Oftentimes, when people find themselves in a position to hire a family law attorney, they are experiencing a period of significant transition in their lives. Clients seeking representation in a divorce or other family law matter may be feeling scared or angry about all of the changes and uncertainty that they are facing. Oftentimes, when these clients hire a family law attorney, it is the first time that they have ever sought legal representation of any kind. For these people, the idea of hiring and working with an attorney may be stressful or intimidating, or they may be concerned that their costs will skyrocket out of control when they obtain representation. Fortunately, there are some easy and straightforward ways to manage your attorney’s fees and costs while maximizing your attorney-client relationship.
Communication is key in any attorney-client relationship, and this is particularly true in family law, where the circumstances and dynamics of any given case can change quickly. When you begin working with your attorney, ask for his or her preferred means of communication, and try to utilize this as your primary means of communication going forward to alert your attorney to important developments or incidents involving your case. This will likely result in a faster response from your attorney and can also help to reduce your costs.
When communicating with your attorney, time is money. One way to reduce your costs in communicating with your attorney is to outline or summarize your concerns. If you are communicating with your attorney via e-mail, bullet points are a great way to communicate major issues and ensure that your attorney doesn’t have to spend a half hour or more sifting through a detailed e-mail to identify key points. As an added bonus, this may also result in a faster response from your attorney because he or she will not have to set aside additional time to tease out your main concerns before responding to you.
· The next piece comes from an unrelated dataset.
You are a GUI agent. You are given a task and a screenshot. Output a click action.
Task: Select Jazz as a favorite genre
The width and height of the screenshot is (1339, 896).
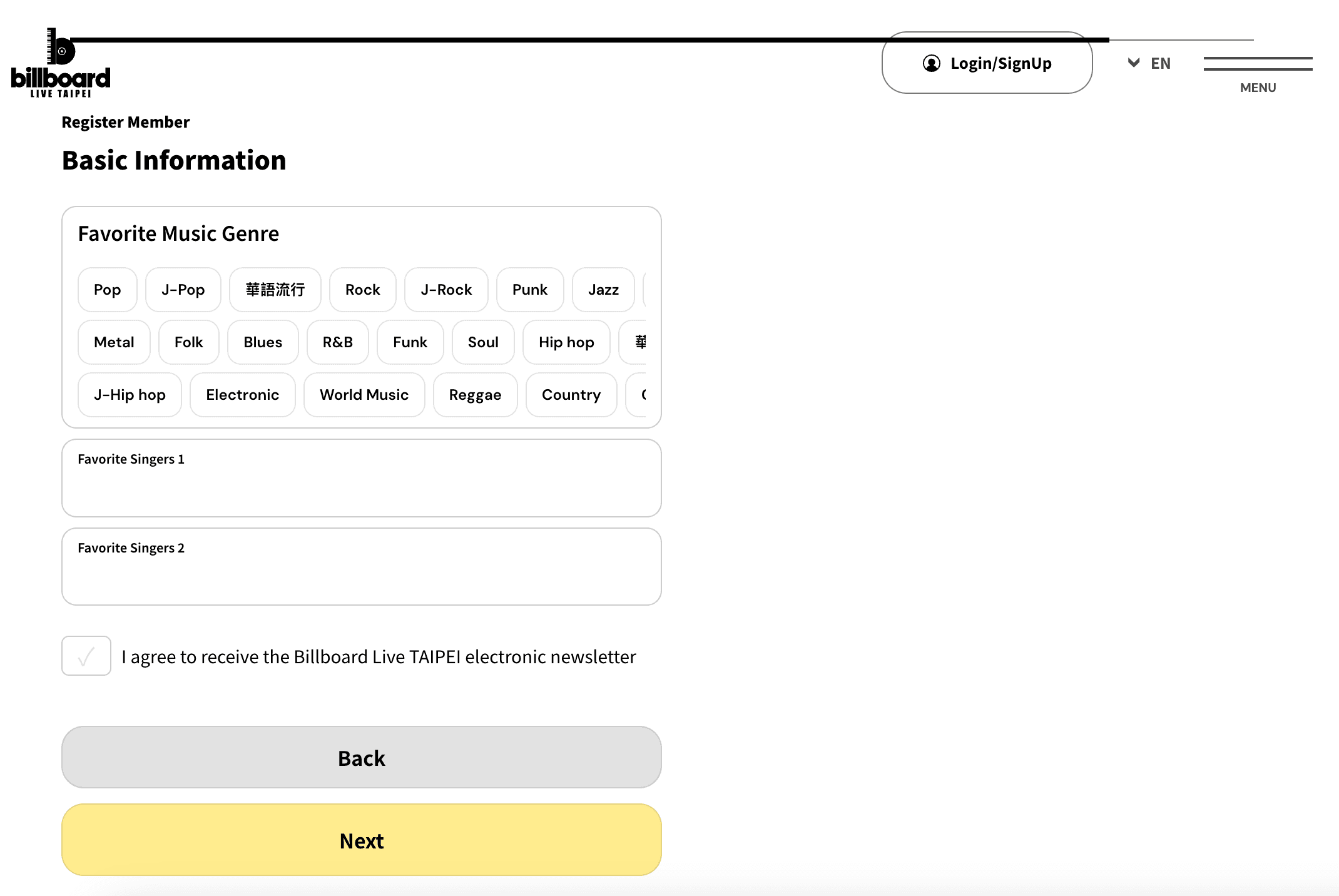click(x=603, y=290)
In addition to keeping individual e-mails concise, you can also work to reduce the total number of e-mails that you send to your attorney each week. As an example of this, suppose that a number of smaller, non-emergency issues arise in any given week. Rather than sending an individual e-mail each time an issue arises, wait and send a single e-mail towards the end of the week that addresses all of these issues. It will likely take your attorney the same amount of time to read this one longer e-mail as it would have taken him or her to read all of your shorter e-mails; however, instead of billing you each day for reading these e-mails, your attorney might only need to bill you for a slightly longer time on one day.
Whether your attorney (or his or her support staff) is requesting documents for discovery production, your availability for scheduling mediation, or your feedback or approval regarding court pleadings to be filed, it is important for you to be responsive to these requests. A lack of response from a client can cause unnecessary delay and is frustrating for attorneys and their staff. Additionally, non-responsiveness can also increase your bill if your attorney or his or her staff is forced to follow up with you repeatedly on the same issue. When your attorney asks you for something that might be difficult for you to obtain, update your attorney on the steps that you are taking to obtain the requested information, and let your attorney know about any difficulties that you are experiencing so that your attorney can relay this information to opposing counsel and help you to retrieve the requested information by other means.
All of these suggestions can be summed up into a single tip: Be a part of the team. The more informed and involved you are in your own representation and the more work that you can do on your own behalf, the happier you will be with your bill, and likely, with your representation overall.